====== Task input ======

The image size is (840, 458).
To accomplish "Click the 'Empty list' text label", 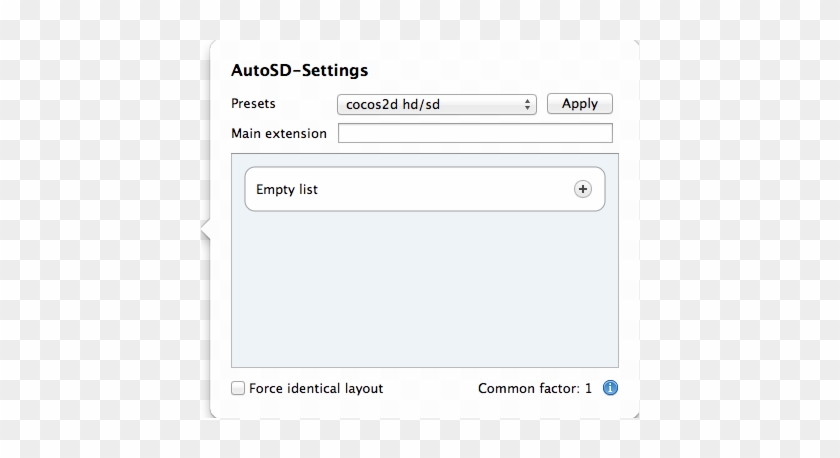I will pos(287,190).
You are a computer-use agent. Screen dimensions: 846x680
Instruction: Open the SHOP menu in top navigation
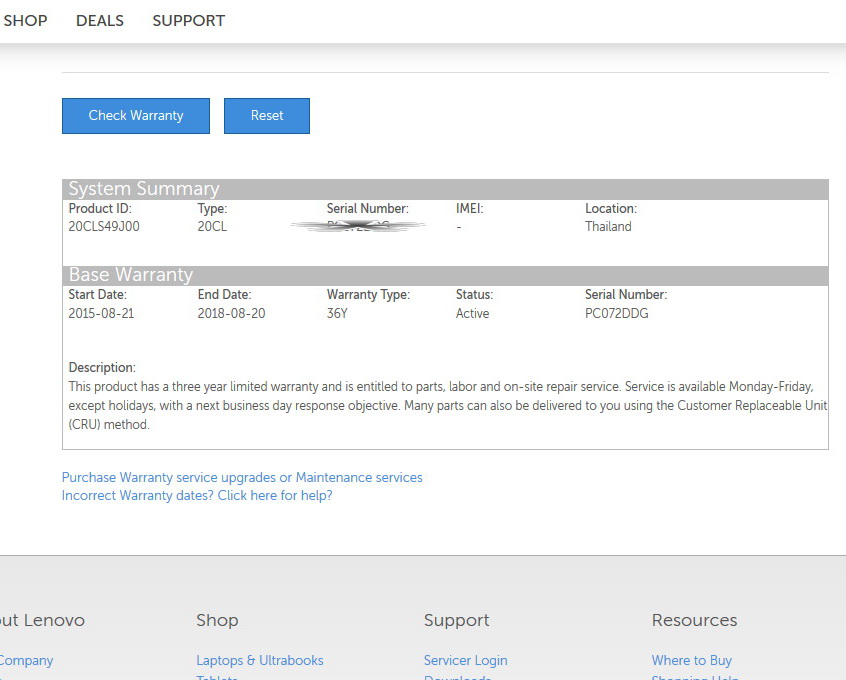(25, 21)
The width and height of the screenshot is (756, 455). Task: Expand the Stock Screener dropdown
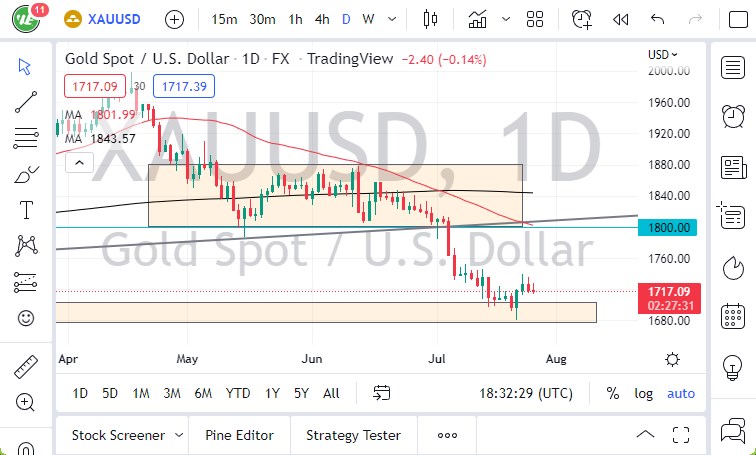coord(179,435)
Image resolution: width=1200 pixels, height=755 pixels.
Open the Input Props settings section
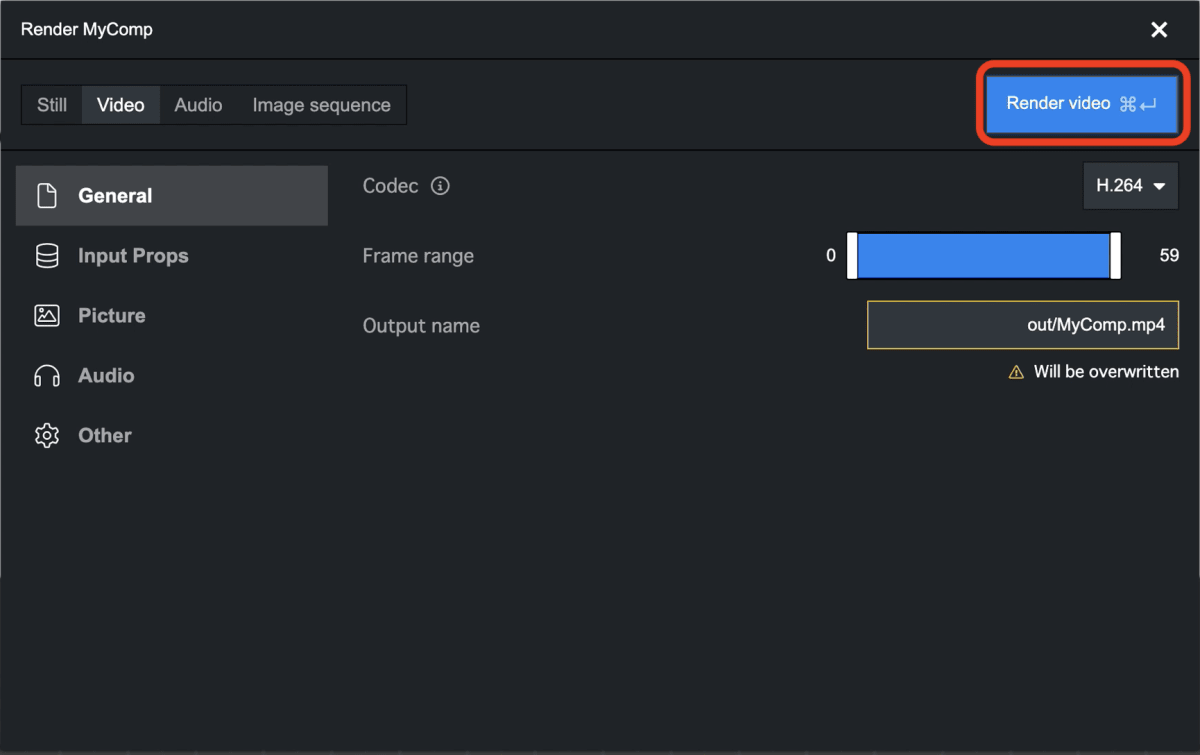coord(133,256)
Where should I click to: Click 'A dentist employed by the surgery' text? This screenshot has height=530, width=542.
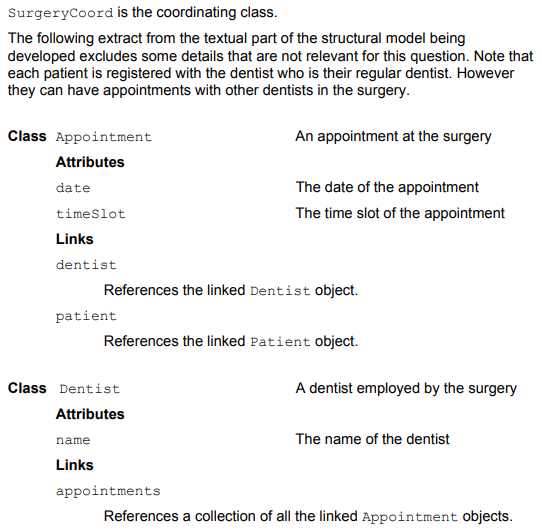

======

▶ What to produce
Set down the line containing "Open the Input Props settings section", then every later line through the end of the material, exactly as written; omit any picture.

▶ Response box
Open the Input Props settings section
coord(133,256)
Where should I click to: Click 'A dentist employed by the surgery' text? This screenshot has height=530, width=542.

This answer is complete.